From market reports, it appears that these U.S. banks were successful in closing out most of their net short gold positions (known in manipulative circles as "ringing the cash register"), but were much less successful in closing out their silver short positions. Speculation is that the U.S. bank's short silver positions maybe trapped?
Why was this manipulative scheme executed in the gold and silver (and probably oil too) markets? Here are a number of theories put forward.

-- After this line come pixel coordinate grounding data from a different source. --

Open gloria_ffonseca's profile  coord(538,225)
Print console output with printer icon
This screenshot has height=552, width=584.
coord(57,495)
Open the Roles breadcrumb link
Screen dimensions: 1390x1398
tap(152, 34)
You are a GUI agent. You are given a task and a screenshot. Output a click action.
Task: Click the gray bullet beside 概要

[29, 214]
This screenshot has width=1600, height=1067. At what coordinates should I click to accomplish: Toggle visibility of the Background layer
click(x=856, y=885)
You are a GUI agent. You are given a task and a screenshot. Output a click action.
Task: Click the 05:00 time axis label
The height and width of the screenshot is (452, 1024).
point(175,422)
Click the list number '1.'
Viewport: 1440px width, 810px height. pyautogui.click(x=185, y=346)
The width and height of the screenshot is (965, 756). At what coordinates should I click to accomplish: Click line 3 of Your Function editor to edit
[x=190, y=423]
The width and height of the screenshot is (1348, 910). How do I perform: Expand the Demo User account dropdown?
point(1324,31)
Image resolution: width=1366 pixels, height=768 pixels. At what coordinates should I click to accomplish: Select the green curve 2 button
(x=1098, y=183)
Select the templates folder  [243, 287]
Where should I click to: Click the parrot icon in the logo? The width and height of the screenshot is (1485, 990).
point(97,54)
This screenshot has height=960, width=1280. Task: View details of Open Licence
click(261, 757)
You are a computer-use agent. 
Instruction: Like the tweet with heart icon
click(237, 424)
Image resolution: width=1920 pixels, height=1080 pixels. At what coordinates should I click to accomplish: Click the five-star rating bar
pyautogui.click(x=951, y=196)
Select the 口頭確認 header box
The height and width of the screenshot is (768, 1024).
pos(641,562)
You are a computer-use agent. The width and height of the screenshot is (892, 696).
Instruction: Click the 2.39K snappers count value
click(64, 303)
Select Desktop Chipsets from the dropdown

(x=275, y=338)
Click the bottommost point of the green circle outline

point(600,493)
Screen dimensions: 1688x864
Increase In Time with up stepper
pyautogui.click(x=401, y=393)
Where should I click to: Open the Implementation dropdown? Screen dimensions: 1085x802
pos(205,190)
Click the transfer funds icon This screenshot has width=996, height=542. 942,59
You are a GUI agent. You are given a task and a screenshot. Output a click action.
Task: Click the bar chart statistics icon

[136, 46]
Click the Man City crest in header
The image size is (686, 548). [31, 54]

One theory was that they were desperate to unwind massive short positions. Another theory was to re-capitalize the U.S. financial sector, at the expense of the individual investor, by taking advantage of the daily arbitrage opportunities provided between the higher Asian prices and the lower COMEX prices to quickly make profits in the tens of billions of dollars (similar to Greenspan's re-capitizing the banks using the treasuries/bond interest spread in the early 1990s). Another theory thinks this was engineered to shore up the U.S. dollar and stem the record rate which foreign banks were dumping U.S. treasuries. Another theory is that the Fed sees gold as a rival to the dollar so the ultimate aim would be to destroy investor confidence in gold, by collapsing the price for a few weeks. Another theory is the Fed was trying to destroy investor confidence in gold to hide the inflation their massive printing of money has created. Maybe all of the above and more.
Very good job of piecing the puzzle together so that the layman can understand.
For those of you who will be sure to claim that manipulation doesn't exist...just get yourself a q-tip and watch CNN. It has and continues to go on....which is why we find ourselves in this financial mess.